### [Supplied records]
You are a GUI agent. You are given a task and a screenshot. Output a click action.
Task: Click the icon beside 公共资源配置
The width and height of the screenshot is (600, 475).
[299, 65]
* * *
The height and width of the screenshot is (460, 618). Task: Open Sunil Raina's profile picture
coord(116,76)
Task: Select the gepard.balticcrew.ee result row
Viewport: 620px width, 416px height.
---
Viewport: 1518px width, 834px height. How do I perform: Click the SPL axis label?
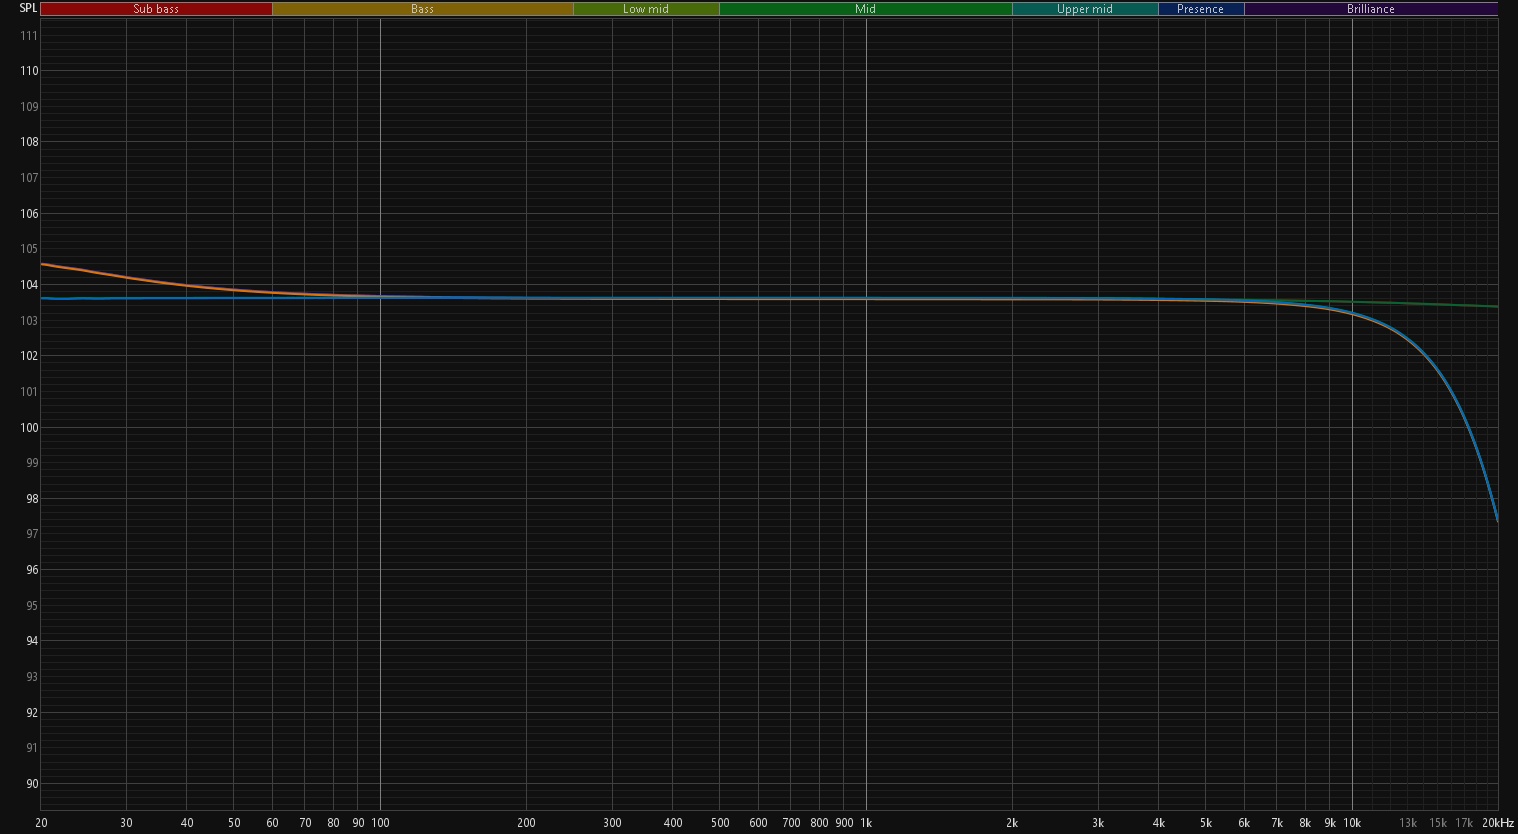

### [What needs to be done]
Pull out all lines from the entries above that include the word "Viewport".

### [Solved problem]
Viewport: 620px width, 416px height.
Viewport: 1518px width, 834px height. How do I perform: Click the SPL axis label?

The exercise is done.